In less than 48 hours it will be the beginning of another year, 2005. It is customary to look back at the outgoing year and also speculate about the coming one. Many habitually make New Year resolutions most of which are often broken in the first seconds of the year while others remain unfulfilled in the course of the year. The fact that they had made many in preceding years without fulfilling them never deter people from making new ones. That just shows us how old habits die hard but also how human beings remain hopeful about the future even if sometimes it is hoping against hope! Hope keeps us going. To paraphrase Martin Luther King Jr, faith may not move mountains but it may give us the courage to climb it. Therefore my motto for the New Year in Africa  is to continue to adhere to that hopeful line made most popular by the foremost of  Dr king's political heirs, the  Rev. Jesse Jackson: 'keep Hope alive'.

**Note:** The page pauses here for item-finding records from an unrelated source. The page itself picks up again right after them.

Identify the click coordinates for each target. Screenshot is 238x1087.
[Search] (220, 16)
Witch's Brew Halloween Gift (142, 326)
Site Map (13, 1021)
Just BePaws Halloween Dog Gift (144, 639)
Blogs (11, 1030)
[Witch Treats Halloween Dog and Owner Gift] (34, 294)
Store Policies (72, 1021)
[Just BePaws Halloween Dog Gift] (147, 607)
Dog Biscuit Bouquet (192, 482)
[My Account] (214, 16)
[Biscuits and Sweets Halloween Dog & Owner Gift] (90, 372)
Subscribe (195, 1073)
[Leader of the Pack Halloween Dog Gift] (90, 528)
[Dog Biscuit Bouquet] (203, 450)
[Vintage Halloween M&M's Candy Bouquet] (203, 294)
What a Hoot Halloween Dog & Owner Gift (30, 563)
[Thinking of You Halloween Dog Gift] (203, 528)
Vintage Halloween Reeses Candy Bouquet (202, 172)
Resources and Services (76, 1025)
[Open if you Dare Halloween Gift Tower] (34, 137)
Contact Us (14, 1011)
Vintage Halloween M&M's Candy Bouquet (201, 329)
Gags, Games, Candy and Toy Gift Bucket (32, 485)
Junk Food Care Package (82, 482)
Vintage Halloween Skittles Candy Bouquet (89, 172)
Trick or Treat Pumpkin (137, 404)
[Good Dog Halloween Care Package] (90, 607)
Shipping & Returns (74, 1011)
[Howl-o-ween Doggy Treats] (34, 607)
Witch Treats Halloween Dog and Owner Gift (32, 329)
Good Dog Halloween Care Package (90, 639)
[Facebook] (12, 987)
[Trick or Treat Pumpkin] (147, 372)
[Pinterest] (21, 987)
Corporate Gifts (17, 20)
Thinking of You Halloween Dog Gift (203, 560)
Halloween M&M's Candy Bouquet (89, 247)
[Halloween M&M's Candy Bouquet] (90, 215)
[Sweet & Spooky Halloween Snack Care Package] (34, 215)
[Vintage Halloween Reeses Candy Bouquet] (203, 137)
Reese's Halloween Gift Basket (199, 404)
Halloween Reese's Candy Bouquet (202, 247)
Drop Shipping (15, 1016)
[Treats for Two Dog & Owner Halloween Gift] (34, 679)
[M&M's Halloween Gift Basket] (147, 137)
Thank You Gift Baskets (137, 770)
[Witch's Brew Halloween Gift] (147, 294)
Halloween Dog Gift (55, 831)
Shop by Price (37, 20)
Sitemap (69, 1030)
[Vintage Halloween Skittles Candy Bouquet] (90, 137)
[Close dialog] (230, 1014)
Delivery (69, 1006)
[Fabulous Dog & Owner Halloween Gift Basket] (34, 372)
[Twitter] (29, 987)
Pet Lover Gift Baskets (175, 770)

In Africa (and sadly much of the world)  the outgoing year may not have given us much to be
hopeful about the coming year but then we are often too critical of ourselves. We concentrate too much on the half emptiness of a half filled glass. That psychological hang up on the negative side of things have made many of us vulnerable to Afro Pessimism believing the gloom and doom that surround us are there to stay whatever we do. Many Africans will even argue that 'it is our fate'.
An old friend of mine once justified this fatalism by challenging me to look around from the Tamils of Srilanka to the Aborigines of Australia, to the lot of Black peoples whether in the Americas or Europe or across Africa itself and explain to him why Africans or people of African origin or people who are black, are disproportionately represented among victims of oppression, the desperately poor, the underclass and the marginalised. My spirited attempt to convince this gentleman that there are poor (many billions of them across the world) and marginalised peoples of every colour, creed, and gender and in all countries and all continents did not persuade him. As far as he could see the darker you are anywhere in the world the worse it becomes whether in Brazil or Sudan!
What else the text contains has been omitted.